(Material for this task Opens)
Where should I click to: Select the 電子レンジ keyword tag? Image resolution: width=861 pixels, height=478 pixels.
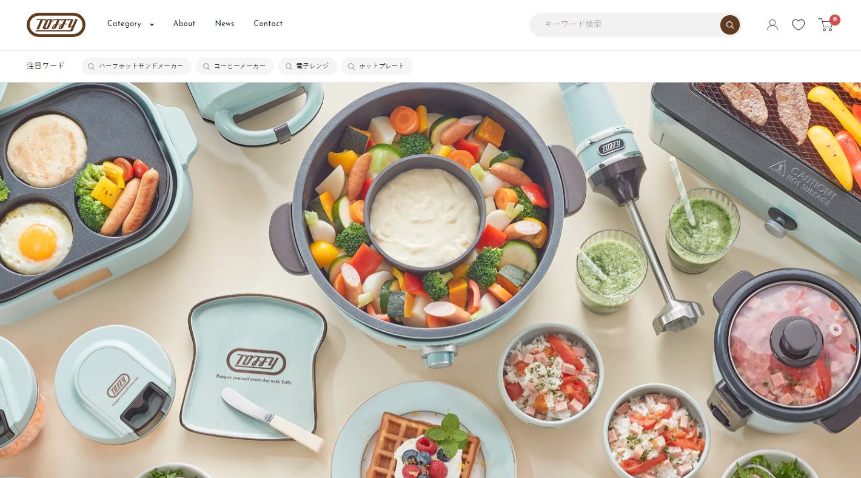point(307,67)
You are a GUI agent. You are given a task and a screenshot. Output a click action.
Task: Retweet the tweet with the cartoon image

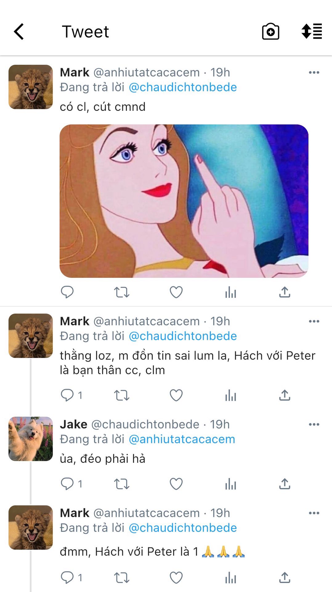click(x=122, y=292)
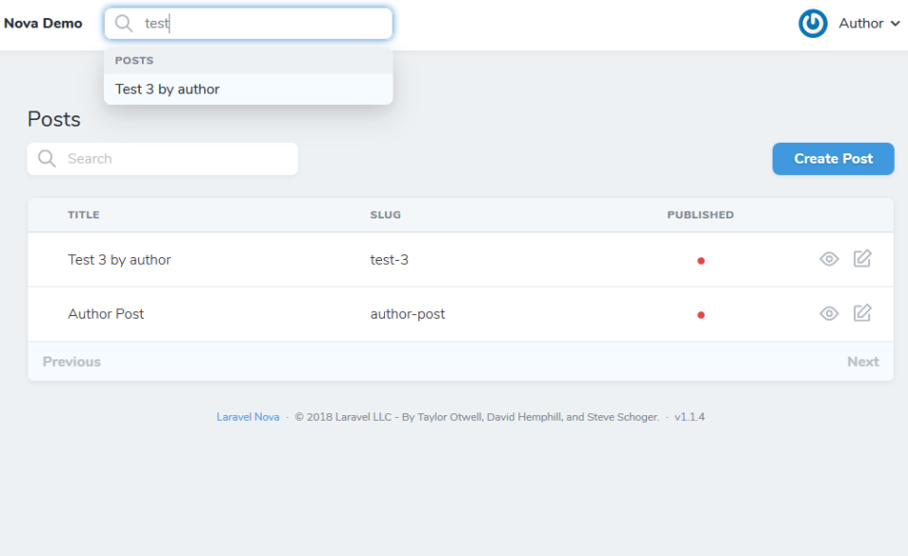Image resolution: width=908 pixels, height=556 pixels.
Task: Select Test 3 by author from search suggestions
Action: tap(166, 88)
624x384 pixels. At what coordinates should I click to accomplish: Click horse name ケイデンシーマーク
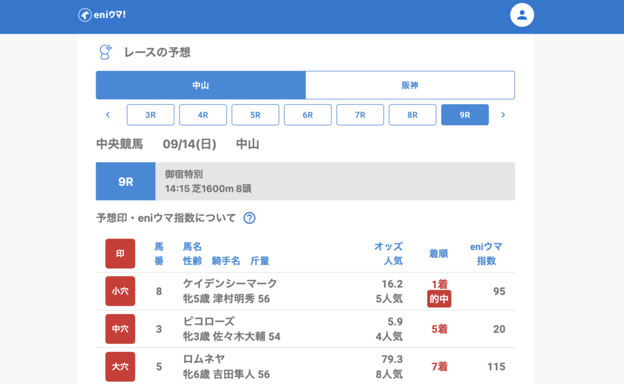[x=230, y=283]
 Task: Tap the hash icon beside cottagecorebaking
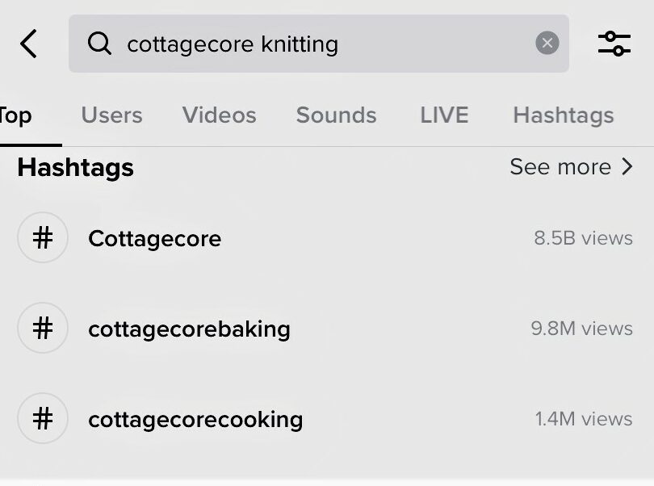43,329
(Material for this task Closes)
(Material for this task Opens)
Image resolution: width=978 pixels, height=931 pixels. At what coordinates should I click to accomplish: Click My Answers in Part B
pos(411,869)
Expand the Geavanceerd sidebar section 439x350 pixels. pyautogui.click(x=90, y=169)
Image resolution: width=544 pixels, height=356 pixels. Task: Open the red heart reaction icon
(Material for this task Closes)
(Material for this task Opens)
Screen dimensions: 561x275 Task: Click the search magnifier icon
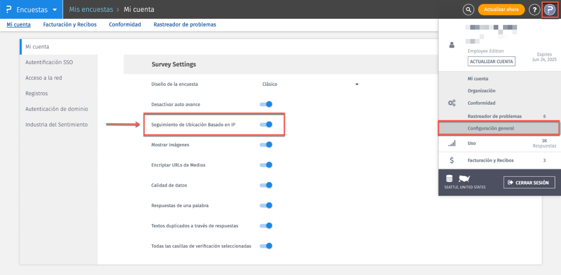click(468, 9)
(Material for this task Closes)
Task: In the listing above, find the line with "Image resolution: width=978" and the line with "Image resolution: width=544"; output exactly those lines and all lines between them.

Solution for this task:
Image resolution: width=978 pixels, height=931 pixels. At what coordinates should I click to accomplish: Click My Answers in Part B
pos(411,869)
Expand the Geavanceerd sidebar section 439x350 pixels. pyautogui.click(x=90, y=169)
Image resolution: width=544 pixels, height=356 pixels. Task: Open the red heart reaction icon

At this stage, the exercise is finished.